Bramwell Smith also worked with music companies while teaching becoming the head clinician for the company of Holton, who produced musical instruments, where he would conduct and play at university seminars on behalf of the company. He also later became an educational consultant for Yamaha of Canada from 1975 to 1978.

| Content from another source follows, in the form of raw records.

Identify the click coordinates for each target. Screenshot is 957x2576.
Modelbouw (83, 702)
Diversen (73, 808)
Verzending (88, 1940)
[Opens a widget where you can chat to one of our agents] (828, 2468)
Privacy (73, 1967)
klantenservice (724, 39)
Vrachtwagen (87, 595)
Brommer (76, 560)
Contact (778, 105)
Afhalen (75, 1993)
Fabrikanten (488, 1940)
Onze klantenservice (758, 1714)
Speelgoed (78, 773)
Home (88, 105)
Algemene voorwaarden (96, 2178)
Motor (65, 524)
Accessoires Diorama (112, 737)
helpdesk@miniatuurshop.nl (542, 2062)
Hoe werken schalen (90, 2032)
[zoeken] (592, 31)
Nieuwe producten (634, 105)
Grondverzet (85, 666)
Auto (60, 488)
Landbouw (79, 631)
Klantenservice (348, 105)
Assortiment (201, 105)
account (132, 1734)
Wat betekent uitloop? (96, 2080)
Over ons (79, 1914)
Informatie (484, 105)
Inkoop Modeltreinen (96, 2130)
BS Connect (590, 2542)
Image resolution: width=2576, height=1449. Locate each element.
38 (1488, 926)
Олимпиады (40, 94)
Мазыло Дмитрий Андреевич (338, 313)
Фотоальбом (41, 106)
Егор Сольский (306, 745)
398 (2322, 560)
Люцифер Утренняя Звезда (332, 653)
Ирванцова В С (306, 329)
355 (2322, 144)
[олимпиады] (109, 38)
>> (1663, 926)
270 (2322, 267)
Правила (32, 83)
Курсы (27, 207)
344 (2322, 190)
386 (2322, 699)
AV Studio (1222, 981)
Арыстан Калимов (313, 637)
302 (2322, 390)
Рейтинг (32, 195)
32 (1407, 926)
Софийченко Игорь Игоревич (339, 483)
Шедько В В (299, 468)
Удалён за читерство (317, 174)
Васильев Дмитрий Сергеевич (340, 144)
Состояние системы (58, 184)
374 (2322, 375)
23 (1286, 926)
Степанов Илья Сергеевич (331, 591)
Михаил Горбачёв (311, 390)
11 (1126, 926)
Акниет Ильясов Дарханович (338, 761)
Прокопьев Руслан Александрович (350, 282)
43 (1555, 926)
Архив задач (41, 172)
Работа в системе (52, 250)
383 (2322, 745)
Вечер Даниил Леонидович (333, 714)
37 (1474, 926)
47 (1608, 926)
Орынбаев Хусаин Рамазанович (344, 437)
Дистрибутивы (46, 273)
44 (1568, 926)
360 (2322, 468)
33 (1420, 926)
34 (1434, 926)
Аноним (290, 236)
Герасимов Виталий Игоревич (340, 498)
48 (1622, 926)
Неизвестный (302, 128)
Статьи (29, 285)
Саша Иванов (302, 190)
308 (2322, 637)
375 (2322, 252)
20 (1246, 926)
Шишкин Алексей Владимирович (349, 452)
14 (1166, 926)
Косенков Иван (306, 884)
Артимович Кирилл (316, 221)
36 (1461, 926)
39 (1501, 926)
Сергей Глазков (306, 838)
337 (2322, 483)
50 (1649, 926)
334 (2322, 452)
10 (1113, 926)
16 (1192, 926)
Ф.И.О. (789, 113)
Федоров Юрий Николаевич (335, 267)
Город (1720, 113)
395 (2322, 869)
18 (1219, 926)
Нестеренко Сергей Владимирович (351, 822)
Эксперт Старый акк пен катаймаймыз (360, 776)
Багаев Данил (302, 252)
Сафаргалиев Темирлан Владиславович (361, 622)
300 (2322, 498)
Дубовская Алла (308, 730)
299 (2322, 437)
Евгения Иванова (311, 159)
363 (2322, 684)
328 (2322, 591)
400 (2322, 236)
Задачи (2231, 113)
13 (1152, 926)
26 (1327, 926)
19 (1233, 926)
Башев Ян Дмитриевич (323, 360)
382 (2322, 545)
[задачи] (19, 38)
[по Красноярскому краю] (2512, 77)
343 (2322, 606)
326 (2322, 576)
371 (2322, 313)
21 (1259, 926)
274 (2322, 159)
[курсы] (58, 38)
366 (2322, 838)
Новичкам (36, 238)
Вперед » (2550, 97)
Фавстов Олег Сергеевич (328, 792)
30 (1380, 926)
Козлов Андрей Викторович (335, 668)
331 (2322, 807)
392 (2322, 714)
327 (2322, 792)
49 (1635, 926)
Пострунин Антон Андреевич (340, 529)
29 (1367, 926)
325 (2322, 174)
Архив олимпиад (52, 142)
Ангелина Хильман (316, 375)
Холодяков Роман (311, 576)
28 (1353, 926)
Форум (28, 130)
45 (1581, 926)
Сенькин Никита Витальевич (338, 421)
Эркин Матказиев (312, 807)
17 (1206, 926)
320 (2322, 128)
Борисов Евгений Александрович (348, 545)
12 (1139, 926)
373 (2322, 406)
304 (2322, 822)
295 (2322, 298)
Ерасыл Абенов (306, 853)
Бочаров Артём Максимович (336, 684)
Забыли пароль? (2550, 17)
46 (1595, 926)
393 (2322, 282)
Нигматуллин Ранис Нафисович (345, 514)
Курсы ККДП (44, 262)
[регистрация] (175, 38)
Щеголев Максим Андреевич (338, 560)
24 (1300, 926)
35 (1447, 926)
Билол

Bramwell Smith held other interesting positions during his career including being a consultant to King Hassan II from 1982 to 1983 along with director of music for the Royal Moroccan Air Force Bands in Rabat, Morocco.

==Writings and recordings==
Bramwell Smith wrote "Training for reality", Music Journal, Jan 1965. Bramwell Smith's music is recorded in several albums: as a soloist trumpet player on the album "Bram Smith and His Trumpet" in 1957 published on the Golden Crest (CR 4012); as a conductor of the RCMP in "Dynamic Sound" in 1972 (Polydor 2917–068) and featured in the film Artistry in Brass.

==Family==
Bramwell Smith also taught music to his son Sergeant Major William Bramwell Smith, III. In 1974 the younger Bramwell Smith became a trumpeter with Nimmons 'N' Nine Plus Six. Bramwell Smith III was also a trumpeter in the US Army Band and a non-commissioned officer in charge (NCOIC) of the Herald Trumpets for more than a decade, where he performed the part of the high E-flat soprano.

Bramwell Smith's grandson, William Bramwell Smith, IV also was a trumpet player in the U.S. Military playing for the 257th Army Band from 2001 to 2014 and played for the 2008 Presidential Inauguration of Barack Obama. William Bramwell Smith, IV has gone on to be the Band Director for Riverside High School in Loudoun County, Virginia where he led the group to USBANDS VA State Champions for Class A (2017) and Class AA (2018). On December 29, 2024, William Bramwell Smith, IV conducted his high school concert band at Smith Square Hall and conducted the "Presidential Processional" written by William Bramwell Smith Jr. to be broadcast on Youth Music of the World for the Public Broadcasting Service.

== Death ==
William Bramwell Smith Jr. died on August 4, 1993, in Toronto, Ontario, Canada of cancer. After his death, his remains were interred in Arlington National Cemetery.